Your assignment: Give an exact copy of the line that has "This screenshot has height=683, width=1100." and of every line below it, through the last, with nothing else.

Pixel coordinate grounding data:
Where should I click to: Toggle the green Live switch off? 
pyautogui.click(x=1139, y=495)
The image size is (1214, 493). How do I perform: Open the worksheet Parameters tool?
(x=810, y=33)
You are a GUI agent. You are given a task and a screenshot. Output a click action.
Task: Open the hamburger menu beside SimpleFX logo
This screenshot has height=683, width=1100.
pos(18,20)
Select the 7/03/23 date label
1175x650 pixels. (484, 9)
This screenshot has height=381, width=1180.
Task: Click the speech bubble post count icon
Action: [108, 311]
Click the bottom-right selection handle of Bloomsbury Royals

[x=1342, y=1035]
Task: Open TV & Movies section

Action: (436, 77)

Answer for this exercise:
This screenshot has height=683, width=1100.
pos(18,20)
Select the 7/03/23 date label
1175x650 pixels. (484, 9)
This screenshot has height=381, width=1180.
Task: Click the speech bubble post count icon
Action: [108, 311]
Click the bottom-right selection handle of Bloomsbury Royals

[x=1342, y=1035]
Task: Open TV & Movies section

Action: (436, 77)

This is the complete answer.